Des textes de l'écrivaine sont lus par le comédien, auteur et metteur en scène Daniel Mesguich, dont cet extrait de Vaste est la prison dans lequel Assia Djebar écrit : «Longtemps j'ai cru qu'écrire, c'était mourir, mourir lentement à tâtons…, écrire sur le passé les pieds empêtrés dans un tapis de prière». Dans un extrait de Assia Djebar la soif d'écrire, film réalisé par Frédéric Mitterrand et Véronique Oks qui relate les moments forts de l'admission à l'Académie française, Assia Djebar dit : «A partir de L'amour, la fantasia, je rentre en écriture comme on entre en religion». D'autres textes seront lus par l'artiste Djurdjura et le comédien Patrick Potot.
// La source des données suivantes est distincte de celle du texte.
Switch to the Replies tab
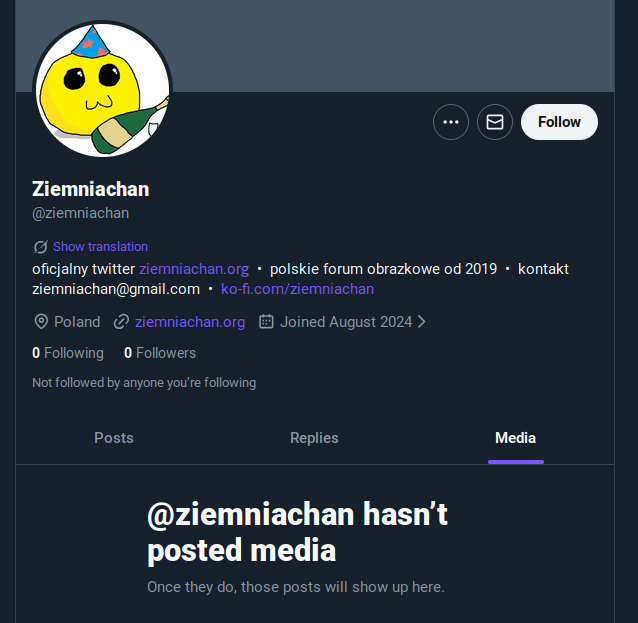Screen dimensions: 638x623 point(314,438)
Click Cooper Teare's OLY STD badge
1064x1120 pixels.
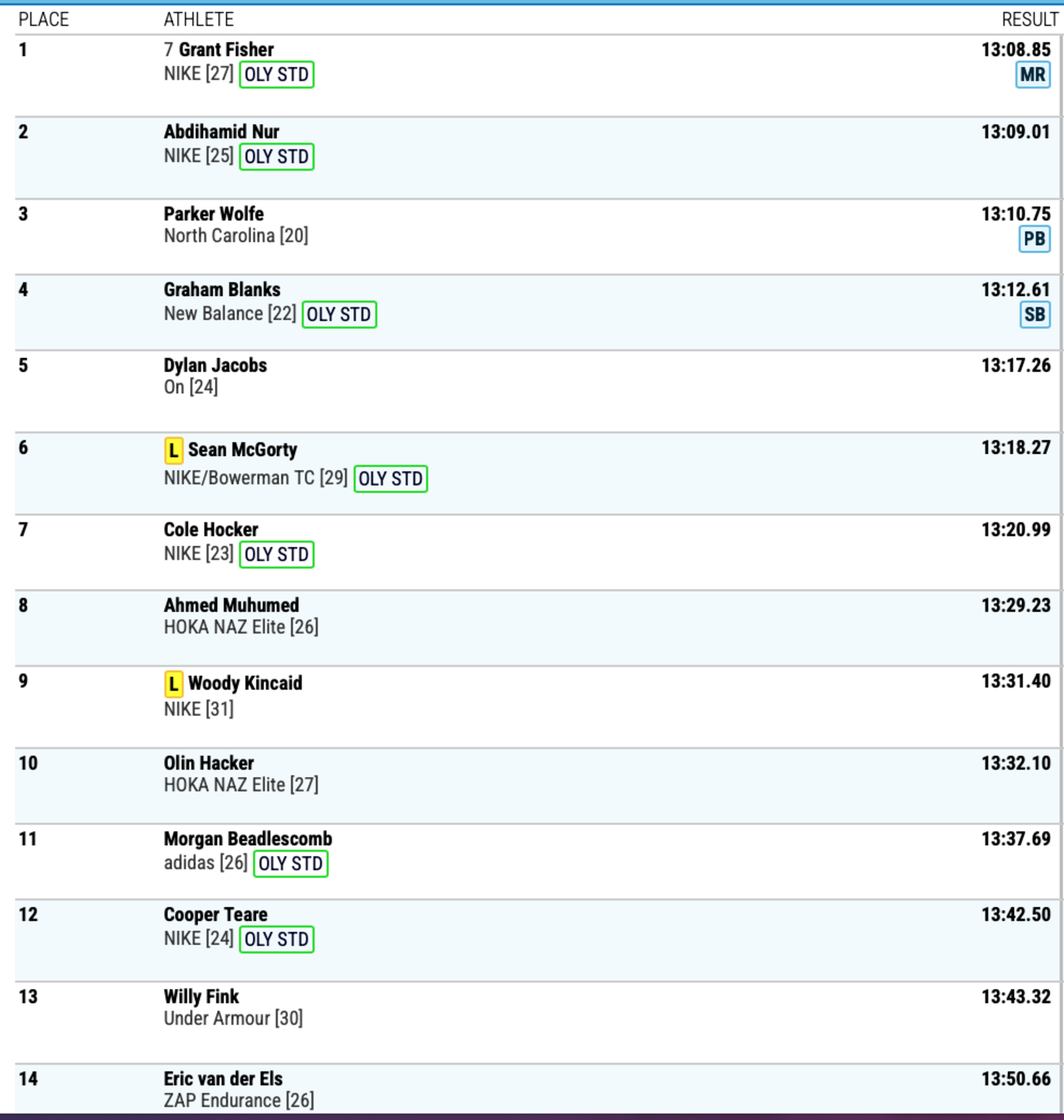pyautogui.click(x=276, y=939)
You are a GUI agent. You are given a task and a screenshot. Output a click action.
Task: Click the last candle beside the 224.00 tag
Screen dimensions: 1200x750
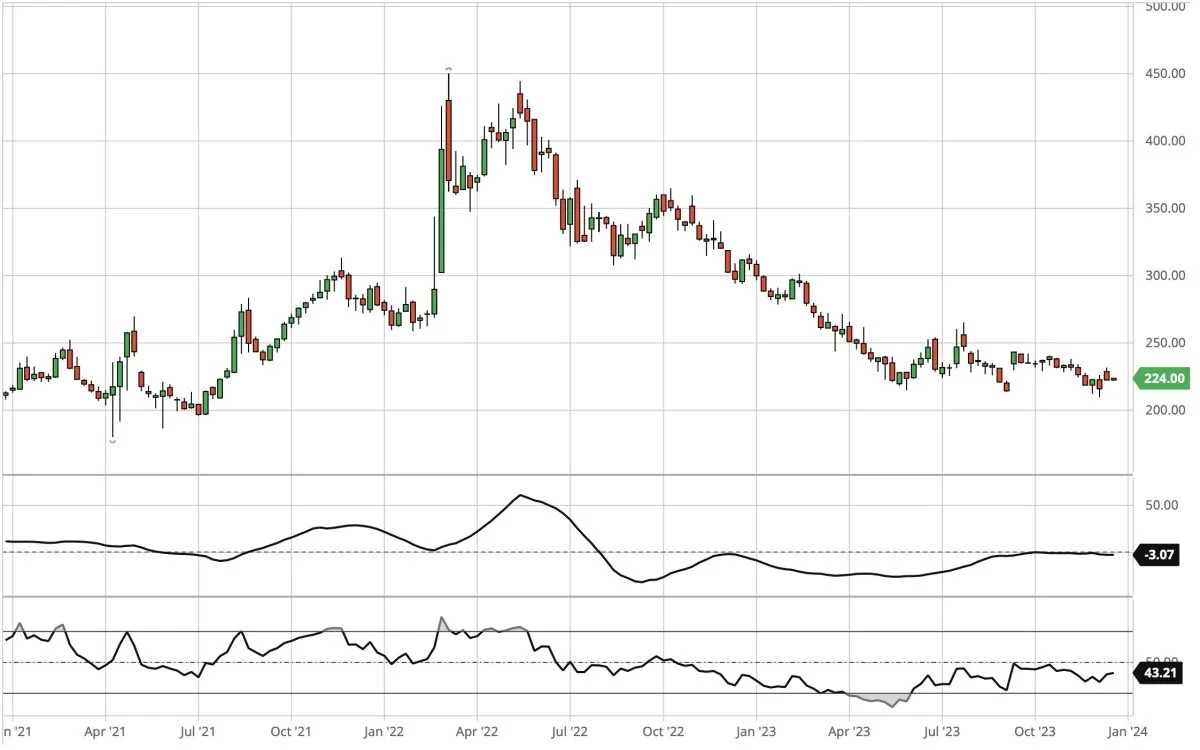coord(1114,379)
Modératrice de la table ronde «Littérature et cause des femmes», Mireille Calle-Gruber souligne le «rapport ambigu» d'Assia Djebar avec le français, «langue du colonisateur et langue d'émancipation de la jeune fille qu'elle était», au point que l'écrivaine affirmait : «Ce français, j'avais à l'essorer, à le secouer de toutes ses poussières compromettantes». L'universitaire ajoute : «Assia fait entendre le silence en amont des femmes de l'ombre par la littérature. Son combat n'est pas celui des Algériennes seulement mais de toutes les femmes».
Pour elle, deux mots introduisent la pensée d'Assia Djebar («toute femme s'appelle blessure»), dans son roman Ombre sultane, «un récit puissant qui dénonce la polygamie». Le mot qu'elle oppose à polygamie est celui de «sororité», «alliance entre les femmes, solidarité avec les femmes de tous âges, de tous pays». Et de conclure : «Générosité et grâce. Sincérité absolue. Telle était Assia Djebar dans la vie et dans ses romans».
Michèle Perrot, historienne, relève qu'Assia Djebar, «de mère de culture berbère et andalouse… dira l'histoire des femmes dans la langue du père et du colonisateur, pari de sa vie. Les conditions des femmes qui ne choisissent pas leur mari, dominées dans leur culture, leurs traditions par la colonisation, dans la guerre d'Algérie, elles n'ont pas eu la place qu'elles auraient dû avoir dans l'Algérie indépendante. Tout cela traverse l'œuvre d'Assia et plus tard, l'islamisme. Ces femmes dominées sont des femmes qui s'expriment, résistent.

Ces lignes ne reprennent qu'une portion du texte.